Only vaguely aware that his wife had left the house, Jared remained with his head on the table, bemoaning his need for strong spirits, and alternately cursing Turk Coolidge for refusing to sell him whiskey on credit. During past years, when he still had a job with a freighter in Cheyenne, he had spent plenty of his pay in Turk’s saloon. “The greedy son of a bitch,” he mumbled. Lost in his sorrows, he failed to hear the front door open.
Walking quietly until he had a chance to determine what manner of welcome he might receive, Bone eased into the front room of the shabby plank house. Looking straight through the doorway to the kitchen, he could see the man seated at the table, his head down and mumbling to himself. Seeing a door to his left, he stepped over to it and peered inside the bedroom. It was empty. On the opposite wall of the bedroom, another door led to a second room next to the kitchen. Like the bedroom, it, too, was empty. Retracing his steps, he then walked into the kitchen and stopped behind the man at the table. “Looks like there ain’t nobody home but you,” he announced loudly.
Too miserable to be startled, and too sick to be scared, Jared didn’t bother to lift his head. “Whatever you want, we ain’t got any. Now get the hell outta my house unless you brought a bottle with you.”
Bone was mildly astonished at the man’s reaction to an intruder in his house. He guessed then the cause of Jared’s malaise. Whiskey could do that to a man, if the man was weak enough. He stepped around in front of the table. “I’m lookin’ for a man—name of Colt McCrae. Maybe you might know where he is.”

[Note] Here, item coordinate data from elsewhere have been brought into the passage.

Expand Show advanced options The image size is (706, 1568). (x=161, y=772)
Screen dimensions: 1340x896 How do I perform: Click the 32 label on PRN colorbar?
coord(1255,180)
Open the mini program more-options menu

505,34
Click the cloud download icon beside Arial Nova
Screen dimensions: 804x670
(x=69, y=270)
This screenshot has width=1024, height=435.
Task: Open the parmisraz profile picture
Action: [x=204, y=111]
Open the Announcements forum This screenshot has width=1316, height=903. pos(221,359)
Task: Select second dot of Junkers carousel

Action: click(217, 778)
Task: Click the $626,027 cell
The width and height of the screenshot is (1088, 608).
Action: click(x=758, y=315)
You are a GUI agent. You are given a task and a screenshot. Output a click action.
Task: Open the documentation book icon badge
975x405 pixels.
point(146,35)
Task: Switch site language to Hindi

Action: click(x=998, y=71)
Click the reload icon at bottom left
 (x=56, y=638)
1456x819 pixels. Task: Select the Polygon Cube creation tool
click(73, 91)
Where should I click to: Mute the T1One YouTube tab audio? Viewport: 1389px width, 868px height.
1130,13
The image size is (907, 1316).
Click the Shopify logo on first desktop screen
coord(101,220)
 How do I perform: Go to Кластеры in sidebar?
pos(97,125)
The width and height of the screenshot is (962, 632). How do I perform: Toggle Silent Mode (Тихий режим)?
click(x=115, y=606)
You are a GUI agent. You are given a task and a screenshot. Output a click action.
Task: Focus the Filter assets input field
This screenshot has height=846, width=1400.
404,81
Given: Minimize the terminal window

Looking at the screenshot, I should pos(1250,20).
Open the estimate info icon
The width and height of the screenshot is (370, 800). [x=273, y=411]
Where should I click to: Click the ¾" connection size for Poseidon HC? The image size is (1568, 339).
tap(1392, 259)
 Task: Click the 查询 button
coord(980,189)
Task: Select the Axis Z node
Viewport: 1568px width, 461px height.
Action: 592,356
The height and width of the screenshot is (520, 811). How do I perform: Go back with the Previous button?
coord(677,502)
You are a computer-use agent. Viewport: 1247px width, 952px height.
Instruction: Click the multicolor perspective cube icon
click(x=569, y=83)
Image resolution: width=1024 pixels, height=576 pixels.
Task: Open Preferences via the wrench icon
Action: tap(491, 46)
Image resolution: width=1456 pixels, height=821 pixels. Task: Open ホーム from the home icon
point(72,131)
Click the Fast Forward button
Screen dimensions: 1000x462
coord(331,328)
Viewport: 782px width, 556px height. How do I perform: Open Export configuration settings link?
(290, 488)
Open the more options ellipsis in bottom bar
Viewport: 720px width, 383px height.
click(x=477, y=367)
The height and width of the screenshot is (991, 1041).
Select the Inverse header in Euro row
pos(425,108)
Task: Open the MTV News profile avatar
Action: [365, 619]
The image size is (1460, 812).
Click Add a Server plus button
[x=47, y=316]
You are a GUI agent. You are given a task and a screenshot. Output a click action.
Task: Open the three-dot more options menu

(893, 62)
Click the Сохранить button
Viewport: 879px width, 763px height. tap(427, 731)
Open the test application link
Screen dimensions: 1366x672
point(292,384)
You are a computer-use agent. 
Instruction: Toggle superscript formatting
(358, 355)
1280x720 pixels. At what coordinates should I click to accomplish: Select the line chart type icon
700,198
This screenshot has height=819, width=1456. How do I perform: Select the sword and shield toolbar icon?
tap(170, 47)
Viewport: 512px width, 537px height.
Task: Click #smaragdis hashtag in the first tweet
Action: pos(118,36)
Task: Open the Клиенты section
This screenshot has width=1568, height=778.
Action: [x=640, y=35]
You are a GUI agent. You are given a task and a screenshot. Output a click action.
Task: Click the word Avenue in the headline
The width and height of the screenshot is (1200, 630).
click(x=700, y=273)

“I don’t know nothin’ about no Colt McCrae,” Jared slurred. “If I did, I wouldn’t tell you.”
“Is that a fact?” Bone replied. His anger never far below the surface, he bristled. Drawing his pistol, he grabbed Jared by the hair of his head and jerked his head up from the table. With the barrel of the pistol almost touching his nose, Jared’s eyes opened wide in instant enlightenment. “Suppose I tell you I’m gonna blow a hole in your head if I don’t get an answer outta you?”
“Hold on, now,” Jared begged. “Just hold on a minute!” A few minutes earlier, he might have welcomed a shot in the head to alleviate his misery. Now with the opportunity at hand, he was of a different mind-set. Until this moment, he had not taken a good look at the intruder. After looking wide-eyed at the sinister face of his visitor, he had no doubt that the man would do exactly as he promised. The problem for Jared was that he did not know where Colt McCrae was. His wife and daughter were careful not to mention it when he was around, feeling him unreliable to keep it secret. “Oh, Lordy, mister, I swear I don’t know where he is.”
Disgusted, Bone cocked the hammer back, but then another possibility crossed his mind. “What if I was to buy you a bottle? Would that help your memory?”
Despair turned to salvation for an incurable drunk. He still had no notion where Colt McCrae was, but he could not pass on the possibility of a bottle of whiskey. He had to think of something, and the only thing that came to mind was to send this conveyor of doom off someplace far away from here. “Red Moon’s camp!” he blurted just as Bone looked about ready to pull the trigger. Bone paused. “Red Moon’s camp,” Jared repeated, encouraged by Bone’s hesitation. “It’s a Cheyenne camp my wife came from. If they took him someplace, it was most likely there.”
“How do I get there?” Bone asked, lowering the pistol.
“Where’s my money?”
“Not till you tell me where that Cheyenne camp is.”
“Let me see the money. How do I know you ain’t gonna cheat me outta it?”
Bone was losing what little patience he possessed, but he continued to
dicker with Jared. Holstering his pistol, he took a roll of paper money from his pocket and counted out ten dollars. “That’ll buy you enough whiskey to kill you,” he said. “I’ll lay it right here on the table so you can look at it.”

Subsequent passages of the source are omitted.